EXERCISE:
Repeat exactly what runs from the line with "Task: Click the word 'Honestly,' in the image" through the last line of the material, and keep the pictures out of it.
================================
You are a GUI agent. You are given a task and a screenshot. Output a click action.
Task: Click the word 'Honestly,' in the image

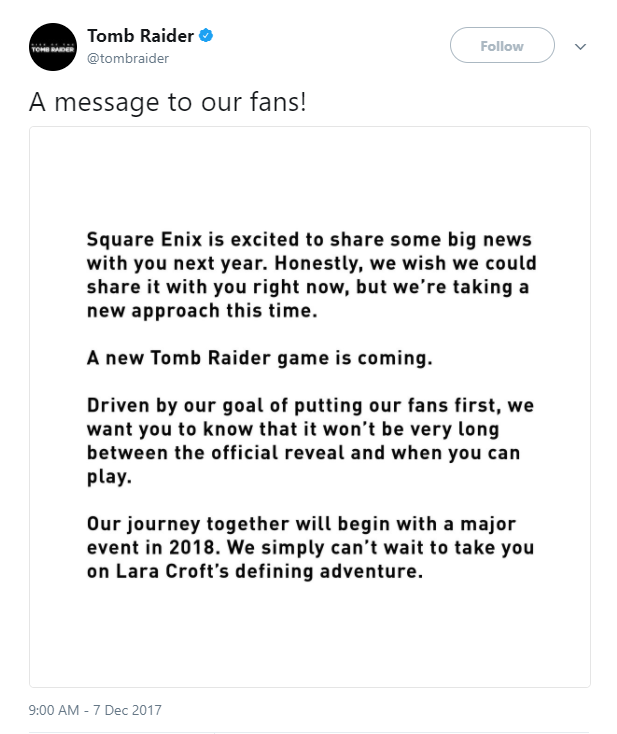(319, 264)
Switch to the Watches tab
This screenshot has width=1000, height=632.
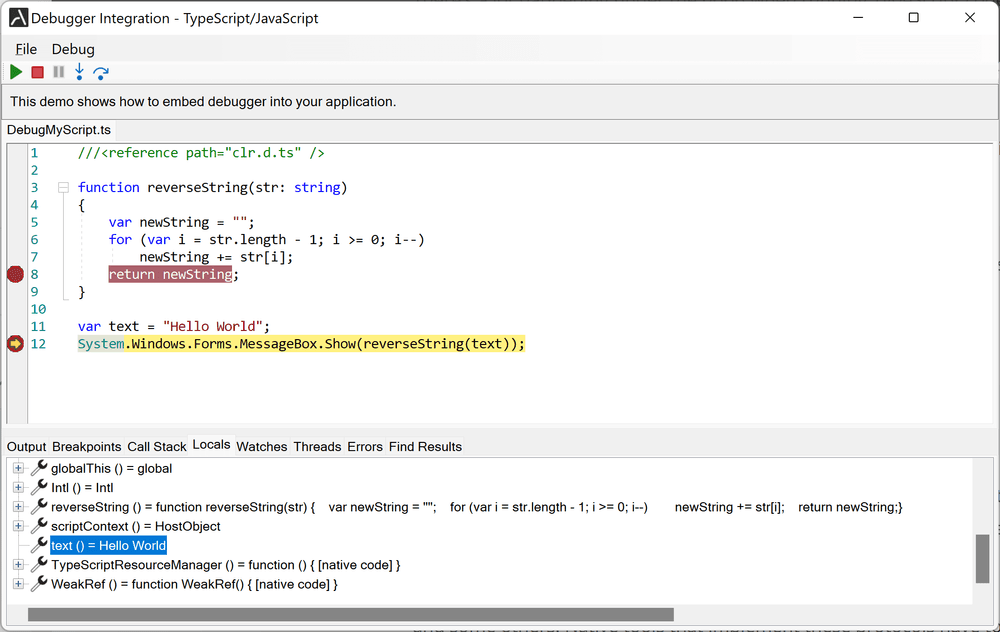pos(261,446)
================================
TASK OUTPUT:
Task: Click the word 'Honestly,' in the image

(319, 264)
Switch to the Watches tab
This screenshot has width=1000, height=632.
pos(261,446)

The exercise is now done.